» Compiti da svolgere:
• a. Rispondi alle seguenti domande sul testo fornito, una per riga:
(i) Chi, secondo il testo, non potrebbe più fare la propria ipocrita carità se la miseria venisse eliminata alla radice?
(ii) Nel mondo sognato, che cosa dovrebbe avere una parte preponderante al posto del chiasso?
(iii) Che cosa può essere, oltre a non essere un saggio, chi sa usare bene le parole?
• b. Elenca tutte le figure che, nel mondo sognato descritto nel testo fornito, non dovrebbero essere soltanto coloro che sanno usare bene le parole.
• c. Trascrivi fedelmente il passo del testo fornito che inizia con "E come mai gli" e termina con "essere un truffatore.".

» Testo fornito:
E come mai gli uomini che si dicono religiosi non si impegnano, anziché a combattere le unioni di fatto o i preservativi, a promulgare leggi contro le disuguaglianze sociali?
Nutrire gli affamati, d'accordo. Ma non sarebbe più utile e più intelligente evitare che ci siano tanti affamati? I mezzi ci sarebbero. Però, se eliminassimo alla radice la miseria, come potrebbero i benpensanti fare la loro ipocrita carità?

Parole


Sogno un mondo in cui il silenzio, non il chiasso, abbia una parte preponderante. Sogno un mondo in cui i politici, i preti, gli insegnanti e le persone più importanti non siano soltanto coloro che sanno usare bene le parole (come succede oggi), ma coloro che fanno uscire le parole da un profondo silenzio interiore.
Chi sa usare bene le parole può anche non essere un saggio, può anche essere un truffatore.

» Insieme di dati:
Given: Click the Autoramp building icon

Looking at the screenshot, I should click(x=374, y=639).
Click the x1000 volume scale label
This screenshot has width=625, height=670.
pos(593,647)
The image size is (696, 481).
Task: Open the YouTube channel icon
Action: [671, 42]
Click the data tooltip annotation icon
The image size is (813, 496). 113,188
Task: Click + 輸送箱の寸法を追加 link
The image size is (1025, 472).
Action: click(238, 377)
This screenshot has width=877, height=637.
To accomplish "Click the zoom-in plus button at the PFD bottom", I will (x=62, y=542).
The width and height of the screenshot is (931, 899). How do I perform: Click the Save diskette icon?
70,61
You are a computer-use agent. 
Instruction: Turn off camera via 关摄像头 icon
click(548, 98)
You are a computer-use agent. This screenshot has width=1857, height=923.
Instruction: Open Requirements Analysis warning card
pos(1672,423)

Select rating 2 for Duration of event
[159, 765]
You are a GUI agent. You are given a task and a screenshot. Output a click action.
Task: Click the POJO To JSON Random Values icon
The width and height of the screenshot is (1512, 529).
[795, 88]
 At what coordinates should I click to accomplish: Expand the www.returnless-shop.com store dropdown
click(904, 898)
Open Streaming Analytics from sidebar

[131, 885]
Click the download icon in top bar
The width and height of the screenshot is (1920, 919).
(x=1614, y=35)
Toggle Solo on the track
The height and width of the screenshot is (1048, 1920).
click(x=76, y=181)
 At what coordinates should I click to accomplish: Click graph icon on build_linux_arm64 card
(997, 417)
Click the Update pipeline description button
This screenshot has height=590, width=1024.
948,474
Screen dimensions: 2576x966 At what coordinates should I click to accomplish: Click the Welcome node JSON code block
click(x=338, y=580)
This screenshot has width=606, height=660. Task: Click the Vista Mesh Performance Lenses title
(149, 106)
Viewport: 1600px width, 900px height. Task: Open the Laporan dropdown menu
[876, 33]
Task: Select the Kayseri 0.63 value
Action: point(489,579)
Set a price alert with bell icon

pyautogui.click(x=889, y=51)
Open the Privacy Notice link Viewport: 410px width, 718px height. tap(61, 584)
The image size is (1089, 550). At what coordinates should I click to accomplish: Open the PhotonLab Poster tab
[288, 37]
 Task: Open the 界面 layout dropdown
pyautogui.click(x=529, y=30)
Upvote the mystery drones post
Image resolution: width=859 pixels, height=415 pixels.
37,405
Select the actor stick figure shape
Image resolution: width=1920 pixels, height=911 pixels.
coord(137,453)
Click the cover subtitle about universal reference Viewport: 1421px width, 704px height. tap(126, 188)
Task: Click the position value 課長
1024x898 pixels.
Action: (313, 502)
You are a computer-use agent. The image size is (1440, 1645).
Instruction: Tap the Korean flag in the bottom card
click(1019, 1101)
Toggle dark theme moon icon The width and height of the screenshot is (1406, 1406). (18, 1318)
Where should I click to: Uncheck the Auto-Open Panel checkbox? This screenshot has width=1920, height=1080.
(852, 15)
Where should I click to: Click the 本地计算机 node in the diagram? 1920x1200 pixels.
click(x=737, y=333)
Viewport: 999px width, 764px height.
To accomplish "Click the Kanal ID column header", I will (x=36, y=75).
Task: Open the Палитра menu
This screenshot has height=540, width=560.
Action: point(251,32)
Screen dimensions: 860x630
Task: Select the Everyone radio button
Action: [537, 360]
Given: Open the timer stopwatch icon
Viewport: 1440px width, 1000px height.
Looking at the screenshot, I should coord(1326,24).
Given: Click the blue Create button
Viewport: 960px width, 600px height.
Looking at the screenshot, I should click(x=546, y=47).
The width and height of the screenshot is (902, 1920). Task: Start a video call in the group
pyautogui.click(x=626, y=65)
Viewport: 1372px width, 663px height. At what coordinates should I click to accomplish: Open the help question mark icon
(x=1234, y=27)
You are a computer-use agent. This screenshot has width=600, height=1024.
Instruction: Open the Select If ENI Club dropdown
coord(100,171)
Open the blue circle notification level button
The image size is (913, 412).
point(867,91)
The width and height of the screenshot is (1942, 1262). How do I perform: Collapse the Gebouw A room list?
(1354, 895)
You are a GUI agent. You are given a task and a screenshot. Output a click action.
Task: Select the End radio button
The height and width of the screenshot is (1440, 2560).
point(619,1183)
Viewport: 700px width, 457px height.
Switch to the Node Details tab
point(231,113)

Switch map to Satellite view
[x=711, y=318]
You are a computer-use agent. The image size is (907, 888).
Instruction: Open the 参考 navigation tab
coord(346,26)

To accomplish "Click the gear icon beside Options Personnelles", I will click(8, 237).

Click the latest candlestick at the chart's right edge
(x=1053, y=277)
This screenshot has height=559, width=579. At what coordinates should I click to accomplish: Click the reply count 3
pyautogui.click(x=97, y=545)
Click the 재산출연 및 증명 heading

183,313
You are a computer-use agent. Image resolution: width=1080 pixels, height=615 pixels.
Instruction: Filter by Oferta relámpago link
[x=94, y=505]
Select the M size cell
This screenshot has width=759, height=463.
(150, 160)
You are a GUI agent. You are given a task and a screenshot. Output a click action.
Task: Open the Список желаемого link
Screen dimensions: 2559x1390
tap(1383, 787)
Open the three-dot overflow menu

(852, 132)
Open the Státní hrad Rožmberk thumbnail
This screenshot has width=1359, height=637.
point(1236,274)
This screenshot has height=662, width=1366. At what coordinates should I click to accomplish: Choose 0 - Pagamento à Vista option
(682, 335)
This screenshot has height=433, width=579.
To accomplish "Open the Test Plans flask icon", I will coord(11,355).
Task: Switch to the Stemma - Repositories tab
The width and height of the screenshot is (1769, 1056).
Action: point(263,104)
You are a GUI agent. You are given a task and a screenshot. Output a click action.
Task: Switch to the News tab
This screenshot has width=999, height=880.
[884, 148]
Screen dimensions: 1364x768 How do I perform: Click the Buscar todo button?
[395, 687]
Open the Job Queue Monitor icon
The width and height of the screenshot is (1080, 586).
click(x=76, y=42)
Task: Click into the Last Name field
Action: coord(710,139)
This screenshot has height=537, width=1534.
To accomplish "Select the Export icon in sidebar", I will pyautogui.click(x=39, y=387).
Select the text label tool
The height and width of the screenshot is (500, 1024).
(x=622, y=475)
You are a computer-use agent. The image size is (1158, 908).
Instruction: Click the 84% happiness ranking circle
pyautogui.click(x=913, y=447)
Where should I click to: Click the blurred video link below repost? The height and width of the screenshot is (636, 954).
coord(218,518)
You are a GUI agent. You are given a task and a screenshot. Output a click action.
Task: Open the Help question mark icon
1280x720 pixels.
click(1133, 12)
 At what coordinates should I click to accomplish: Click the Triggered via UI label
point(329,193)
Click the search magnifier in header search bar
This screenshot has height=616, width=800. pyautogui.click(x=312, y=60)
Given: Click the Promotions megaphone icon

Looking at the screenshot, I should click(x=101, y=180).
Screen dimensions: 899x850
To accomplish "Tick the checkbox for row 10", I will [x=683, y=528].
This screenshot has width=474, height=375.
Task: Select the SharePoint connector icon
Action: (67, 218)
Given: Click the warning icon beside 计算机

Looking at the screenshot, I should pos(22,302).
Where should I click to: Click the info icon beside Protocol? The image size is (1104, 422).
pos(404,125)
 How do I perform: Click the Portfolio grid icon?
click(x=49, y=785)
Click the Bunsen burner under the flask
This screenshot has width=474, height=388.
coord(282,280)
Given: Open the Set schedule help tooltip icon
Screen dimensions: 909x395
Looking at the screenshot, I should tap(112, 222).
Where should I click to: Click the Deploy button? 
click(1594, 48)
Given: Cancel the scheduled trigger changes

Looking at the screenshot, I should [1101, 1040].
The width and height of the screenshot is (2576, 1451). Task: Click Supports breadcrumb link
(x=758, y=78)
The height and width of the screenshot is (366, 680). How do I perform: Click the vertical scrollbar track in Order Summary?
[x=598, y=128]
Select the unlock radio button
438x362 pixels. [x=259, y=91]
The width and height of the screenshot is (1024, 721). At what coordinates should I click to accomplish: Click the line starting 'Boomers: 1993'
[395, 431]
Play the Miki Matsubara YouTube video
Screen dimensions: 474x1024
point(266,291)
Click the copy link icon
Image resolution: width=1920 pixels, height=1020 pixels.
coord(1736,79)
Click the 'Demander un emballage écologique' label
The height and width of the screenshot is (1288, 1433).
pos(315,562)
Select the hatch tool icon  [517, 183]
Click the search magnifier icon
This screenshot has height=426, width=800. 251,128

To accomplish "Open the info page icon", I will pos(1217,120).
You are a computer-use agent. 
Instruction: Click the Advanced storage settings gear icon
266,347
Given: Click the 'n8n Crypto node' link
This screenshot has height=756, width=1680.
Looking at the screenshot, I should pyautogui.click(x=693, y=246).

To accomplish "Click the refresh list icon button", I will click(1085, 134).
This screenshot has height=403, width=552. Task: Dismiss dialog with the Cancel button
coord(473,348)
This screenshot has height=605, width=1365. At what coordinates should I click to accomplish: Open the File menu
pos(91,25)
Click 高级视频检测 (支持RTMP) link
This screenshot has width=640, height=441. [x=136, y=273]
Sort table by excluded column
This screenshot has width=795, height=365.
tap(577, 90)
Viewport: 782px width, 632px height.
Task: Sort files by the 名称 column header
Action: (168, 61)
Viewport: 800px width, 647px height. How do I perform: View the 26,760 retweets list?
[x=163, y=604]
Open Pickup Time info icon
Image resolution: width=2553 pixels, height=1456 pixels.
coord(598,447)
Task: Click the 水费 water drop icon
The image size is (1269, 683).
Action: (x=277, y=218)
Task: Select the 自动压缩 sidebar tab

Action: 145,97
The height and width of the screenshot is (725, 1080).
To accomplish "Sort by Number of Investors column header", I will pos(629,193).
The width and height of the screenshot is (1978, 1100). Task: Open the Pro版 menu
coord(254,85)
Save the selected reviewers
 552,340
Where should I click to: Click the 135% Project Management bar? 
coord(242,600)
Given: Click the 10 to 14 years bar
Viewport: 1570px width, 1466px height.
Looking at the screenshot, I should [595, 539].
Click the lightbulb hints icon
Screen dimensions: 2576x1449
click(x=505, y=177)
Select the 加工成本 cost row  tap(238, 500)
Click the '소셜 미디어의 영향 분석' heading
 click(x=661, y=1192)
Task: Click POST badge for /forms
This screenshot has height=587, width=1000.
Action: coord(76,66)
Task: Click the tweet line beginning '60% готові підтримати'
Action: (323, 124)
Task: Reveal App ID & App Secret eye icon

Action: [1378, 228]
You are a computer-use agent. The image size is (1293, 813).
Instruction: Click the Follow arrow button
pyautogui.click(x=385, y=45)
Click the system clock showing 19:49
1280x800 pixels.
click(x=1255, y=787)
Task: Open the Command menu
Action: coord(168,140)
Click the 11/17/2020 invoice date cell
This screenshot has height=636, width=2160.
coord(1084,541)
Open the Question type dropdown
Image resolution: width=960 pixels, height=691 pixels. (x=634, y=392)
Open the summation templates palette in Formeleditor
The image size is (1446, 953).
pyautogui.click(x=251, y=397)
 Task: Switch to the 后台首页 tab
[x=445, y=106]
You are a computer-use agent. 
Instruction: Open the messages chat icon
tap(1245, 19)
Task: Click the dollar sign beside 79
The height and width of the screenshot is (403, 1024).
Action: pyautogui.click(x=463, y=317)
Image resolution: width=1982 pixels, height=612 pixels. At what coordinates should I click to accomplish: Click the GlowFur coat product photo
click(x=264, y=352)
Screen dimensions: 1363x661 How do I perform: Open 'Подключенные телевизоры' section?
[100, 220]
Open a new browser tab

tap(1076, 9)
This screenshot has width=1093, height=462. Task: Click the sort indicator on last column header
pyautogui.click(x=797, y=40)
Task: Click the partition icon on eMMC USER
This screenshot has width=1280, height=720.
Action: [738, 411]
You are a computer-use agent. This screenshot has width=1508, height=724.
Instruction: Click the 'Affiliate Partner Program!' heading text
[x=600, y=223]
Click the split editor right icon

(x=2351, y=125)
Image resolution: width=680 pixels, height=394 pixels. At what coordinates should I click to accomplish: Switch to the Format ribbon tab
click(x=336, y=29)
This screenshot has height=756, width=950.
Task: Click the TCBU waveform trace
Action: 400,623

» Risposte ai compiti:
• a.
(i) I benpensanti.
(ii) Il silenzio.
(iii) Un truffatore.

• b. I politici, i preti, gli insegnanti, le persone più importanti.

• c.
E come mai gli uomini che si dicono religiosi non si impegnano, anziché a combattere le unioni di fatto o i preservativi, a promulgare leggi contro le disuguaglianze sociali?
Nutrire gli affamati, d'accordo. Ma non sarebbe più utile e più intelligente evitare che ci siano tanti affamati? I mezzi ci sarebbero. Però, se eliminassimo alla radice la miseria, come potrebbero i benpensanti fare la loro ipocrita carità?

Parole


Sogno un mondo in cui il silenzio, non il chiasso, abbia una parte preponderante. Sogno un mondo in cui i politici, i preti, gli insegnanti e le persone più importanti non siano soltanto coloro che sanno usare bene le parole (come succede oggi), ma coloro che fanno uscire le parole da un profondo silenzio interiore.
Chi sa usare bene le parole può anche non essere un saggio, può anche essere un truffatore.